**EXERCISE**
Print the records below verbatim.

(MATERIAL TO PROCESS Opens)

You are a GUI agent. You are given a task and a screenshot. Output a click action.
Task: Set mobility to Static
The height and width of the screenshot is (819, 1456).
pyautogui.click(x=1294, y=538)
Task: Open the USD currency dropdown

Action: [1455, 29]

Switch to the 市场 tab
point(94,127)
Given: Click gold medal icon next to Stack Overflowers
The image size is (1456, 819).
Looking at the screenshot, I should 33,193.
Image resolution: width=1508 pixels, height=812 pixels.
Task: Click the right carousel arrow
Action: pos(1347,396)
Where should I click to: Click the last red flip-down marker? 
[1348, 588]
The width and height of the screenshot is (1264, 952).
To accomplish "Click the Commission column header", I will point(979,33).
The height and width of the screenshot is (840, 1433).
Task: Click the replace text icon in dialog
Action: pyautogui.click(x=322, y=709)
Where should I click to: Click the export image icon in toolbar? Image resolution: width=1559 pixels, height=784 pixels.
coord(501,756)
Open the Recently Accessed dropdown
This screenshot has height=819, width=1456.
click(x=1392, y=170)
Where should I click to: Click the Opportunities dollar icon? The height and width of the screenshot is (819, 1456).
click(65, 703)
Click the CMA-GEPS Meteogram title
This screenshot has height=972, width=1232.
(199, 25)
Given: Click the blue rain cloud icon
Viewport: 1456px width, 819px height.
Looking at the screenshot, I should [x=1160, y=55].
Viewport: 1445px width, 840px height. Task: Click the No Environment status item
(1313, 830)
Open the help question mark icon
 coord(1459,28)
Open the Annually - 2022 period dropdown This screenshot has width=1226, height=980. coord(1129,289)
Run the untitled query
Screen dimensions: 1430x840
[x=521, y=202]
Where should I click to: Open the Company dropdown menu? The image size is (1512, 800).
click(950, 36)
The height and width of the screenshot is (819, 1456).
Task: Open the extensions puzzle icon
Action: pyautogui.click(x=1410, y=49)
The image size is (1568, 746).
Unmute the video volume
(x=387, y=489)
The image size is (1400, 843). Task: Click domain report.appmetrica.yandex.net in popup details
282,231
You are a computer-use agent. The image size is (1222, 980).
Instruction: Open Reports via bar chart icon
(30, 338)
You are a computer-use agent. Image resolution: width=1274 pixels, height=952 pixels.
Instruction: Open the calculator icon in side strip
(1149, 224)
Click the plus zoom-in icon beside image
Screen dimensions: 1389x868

(MATERIAL TO PROCESS Closes)

**RESPONSE**
You are a GUI agent. You are given a task and a screenshot. Output a click action.
Task: Set mobility to Static
The height and width of the screenshot is (819, 1456).
pyautogui.click(x=1294, y=538)
Task: Open the USD currency dropdown

Action: [1455, 29]

Switch to the 市场 tab
point(94,127)
Given: Click gold medal icon next to Stack Overflowers
The image size is (1456, 819).
Looking at the screenshot, I should 33,193.
Image resolution: width=1508 pixels, height=812 pixels.
Task: Click the right carousel arrow
Action: pos(1347,396)
Where should I click to: Click the last red flip-down marker? 
[1348, 588]
The width and height of the screenshot is (1264, 952).
To accomplish "Click the Commission column header", I will point(979,33).
The height and width of the screenshot is (840, 1433).
Task: Click the replace text icon in dialog
Action: pyautogui.click(x=322, y=709)
Where should I click to: Click the export image icon in toolbar? Image resolution: width=1559 pixels, height=784 pixels.
coord(501,756)
Open the Recently Accessed dropdown
This screenshot has height=819, width=1456.
click(x=1392, y=170)
Where should I click to: Click the Opportunities dollar icon? The height and width of the screenshot is (819, 1456).
click(65, 703)
Click the CMA-GEPS Meteogram title
This screenshot has height=972, width=1232.
(199, 25)
Given: Click the blue rain cloud icon
Viewport: 1456px width, 819px height.
Looking at the screenshot, I should [x=1160, y=55].
Viewport: 1445px width, 840px height. Task: Click the No Environment status item
(1313, 830)
Open the help question mark icon
 coord(1459,28)
Open the Annually - 2022 period dropdown This screenshot has width=1226, height=980. coord(1129,289)
Run the untitled query
Screen dimensions: 1430x840
[x=521, y=202]
Where should I click to: Open the Company dropdown menu? The image size is (1512, 800).
click(950, 36)
The height and width of the screenshot is (819, 1456).
Task: Open the extensions puzzle icon
Action: pyautogui.click(x=1410, y=49)
The image size is (1568, 746).
Unmute the video volume
(x=387, y=489)
The image size is (1400, 843). Task: Click domain report.appmetrica.yandex.net in popup details
282,231
You are a computer-use agent. The image size is (1222, 980).
Instruction: Open Reports via bar chart icon
(30, 338)
You are a computer-use agent. Image resolution: width=1274 pixels, height=952 pixels.
Instruction: Open the calculator icon in side strip
(1149, 224)
Click the plus zoom-in icon beside image
Screen dimensions: 1389x868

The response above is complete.